Doing It for Themselves

While readers will understandably be tempted to use the voluminous “New Ourselves, Growing Older” as an encyclopedia, looking up facts as needed, the co-authors hope women will approach it more as a novel. “I would urge women to read it through,” said one co-author, Paula Laskin Siegal in a phone interview. “If they only look up a subject of interest, they are going to miss an awful lot in the prefaces and opening chapters that apply to women of all ages.”

This edition is the second team effort for Laskin Siegal and Paula B. Doress-Worters. They worked together on the original 1987 book. Updating for the second edition took about 18 months, Doress-Worters recalls. “Every chapter went through three drafts,” explains Laskin Siegal. Each draft was reviewed by women who had experienced the topics under discussion, by medical or other appropriate experts and by a corps of about 300 volunteer readers. Once the drafts arrived back with comments, the co-authors would spread them out on a table and decide which revisions to make.

There were 45 contributing writers, but nagging writers to meet deadlines wasn’t part of the scenario, according to Doress-Worters. “Older women are very focused on what they want to accomplish,” she notes.

The basic message they want to communicate, says Laskin Siegal, is the same as that conveyed in the first “Our Bodies, Our Selves” book: “We are quite capable of understanding our bodies.” The other message? “Aging is part of the life span, not a medical event,” Laskin Siegal adds.

Besides serving as a good information source, the co-authors say they have heard their book is serving as a jumping-off point for daughters and aging mothers to broach difficult topics, such as nursing homes and life-threatening disease. Another fringe benefit, Laskin Siegal hopes, is that women who read the volume will get “a feeling of community and solidarity.”

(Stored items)

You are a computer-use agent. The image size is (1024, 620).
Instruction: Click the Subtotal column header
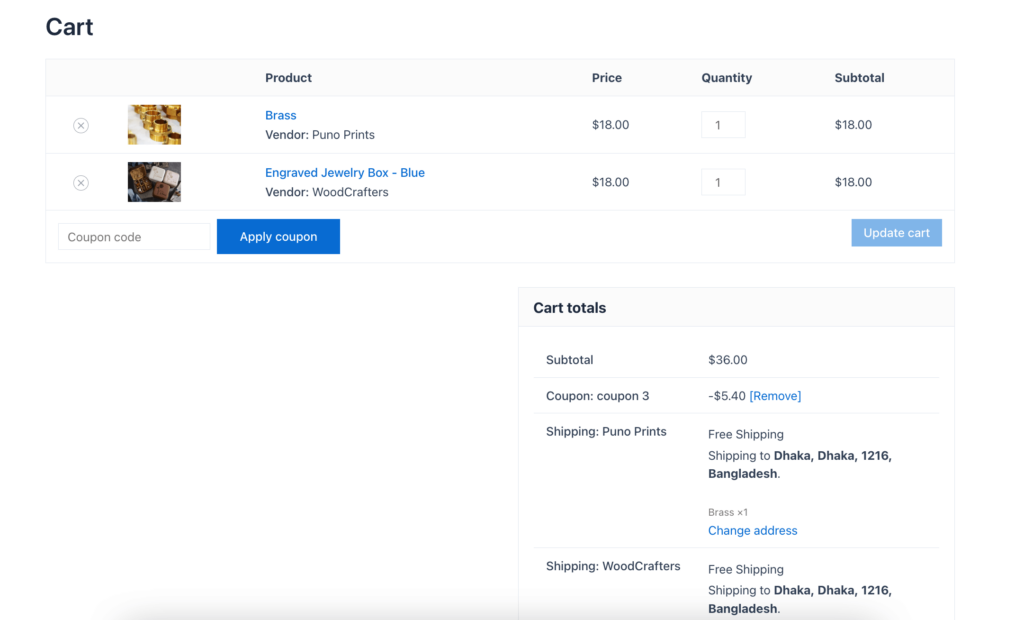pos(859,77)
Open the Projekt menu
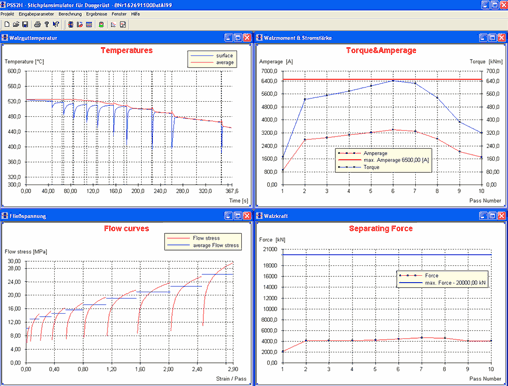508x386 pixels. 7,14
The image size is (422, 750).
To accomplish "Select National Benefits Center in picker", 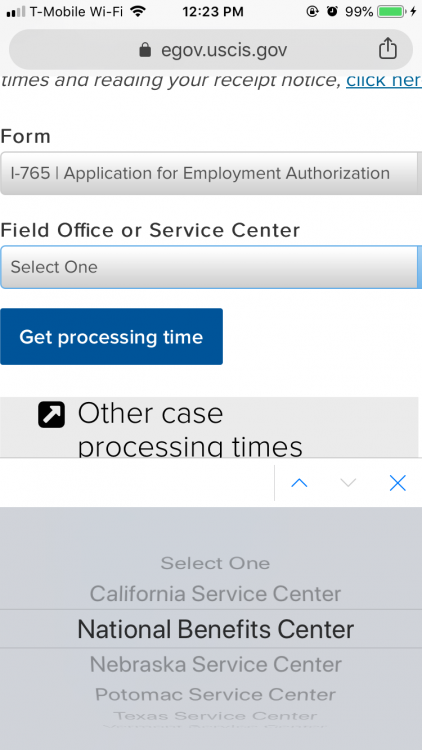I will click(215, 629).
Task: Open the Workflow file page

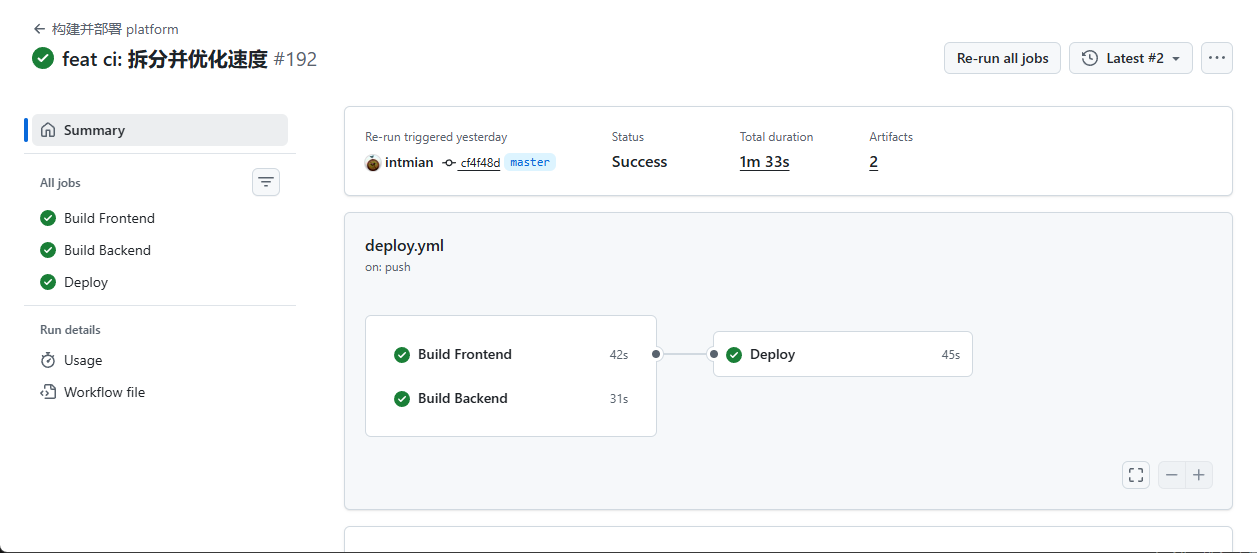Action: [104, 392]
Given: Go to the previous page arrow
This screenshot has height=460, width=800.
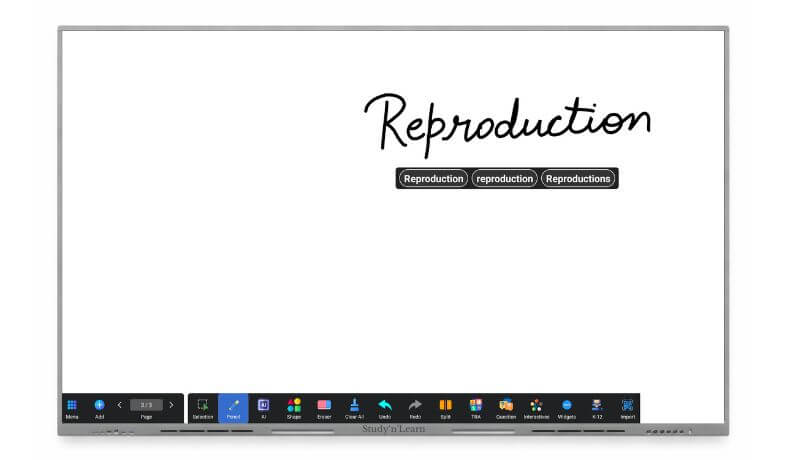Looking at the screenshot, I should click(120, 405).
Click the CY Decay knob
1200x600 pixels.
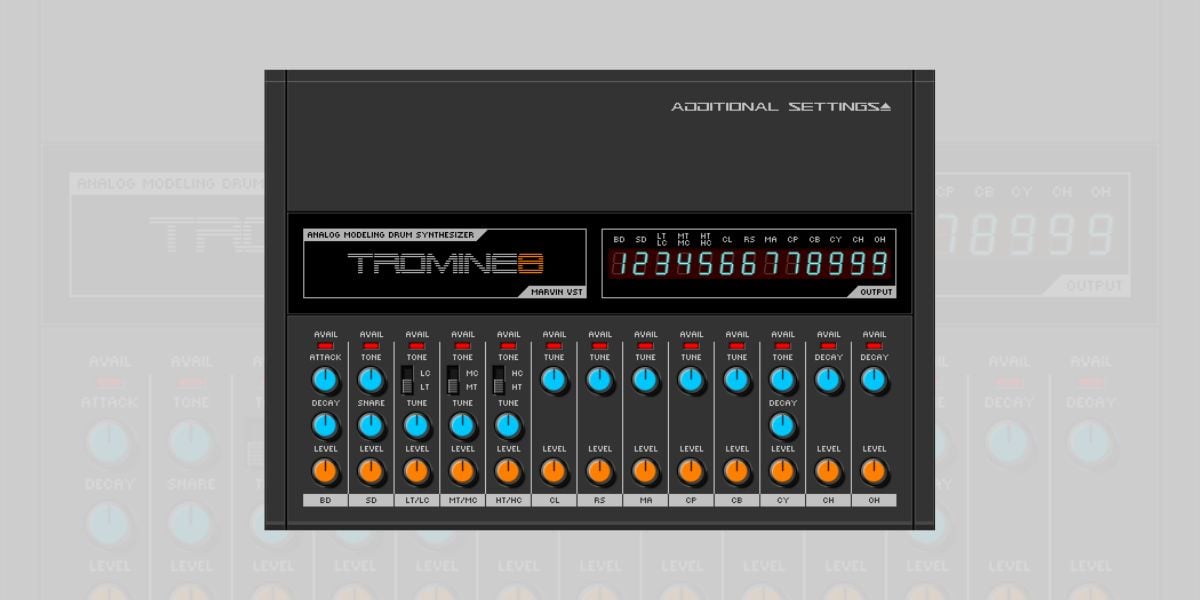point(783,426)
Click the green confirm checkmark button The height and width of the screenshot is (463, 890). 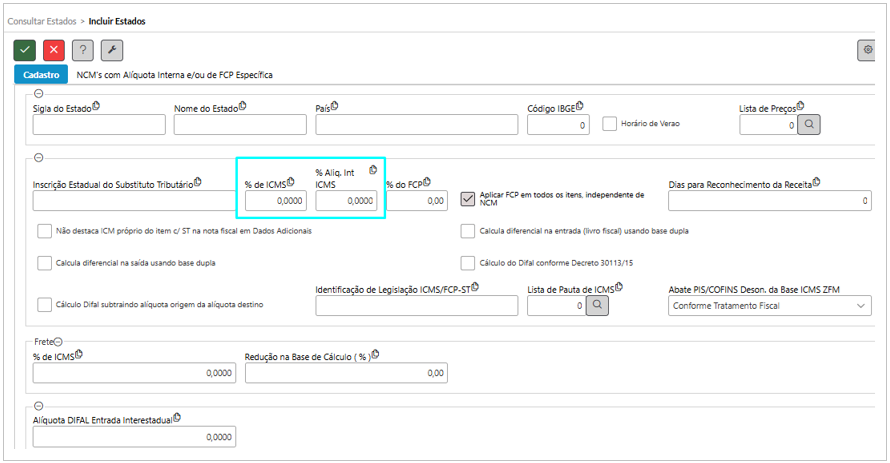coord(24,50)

[Work task A] According to the article about the book, how long did updating it for the second edition take?
[Work task B] Duplicate the passage of the article about the book starting at "The basic message" and ending at "Laskin Siegal adds.".
[Work task C] In the article about the book, why does Paula Laskin Siegal urge women to read it through rather than only look up subjects?

[Result A] About 18 months.

[Result B]
The basic message they want to communicate, says Laskin Siegal, is the same as that conveyed in the first “Our Bodies, Our Selves” book: “We are quite capable of understanding our bodies.” The other message? “Aging is part of the life span, not a medical event,” Laskin Siegal adds.

[Result C] She says that women who only look up a subject of interest will miss a lot in the prefaces and opening chapters. That material applies to women of all ages.